• _Exercise aim_
Count the lines in the items below that contain the string "screenshot", and give only the number.

►

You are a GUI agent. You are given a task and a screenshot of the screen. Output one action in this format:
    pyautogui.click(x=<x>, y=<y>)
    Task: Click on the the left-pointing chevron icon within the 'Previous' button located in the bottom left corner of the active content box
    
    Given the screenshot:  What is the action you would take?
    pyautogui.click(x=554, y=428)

◄

• _Result of the exercise_
2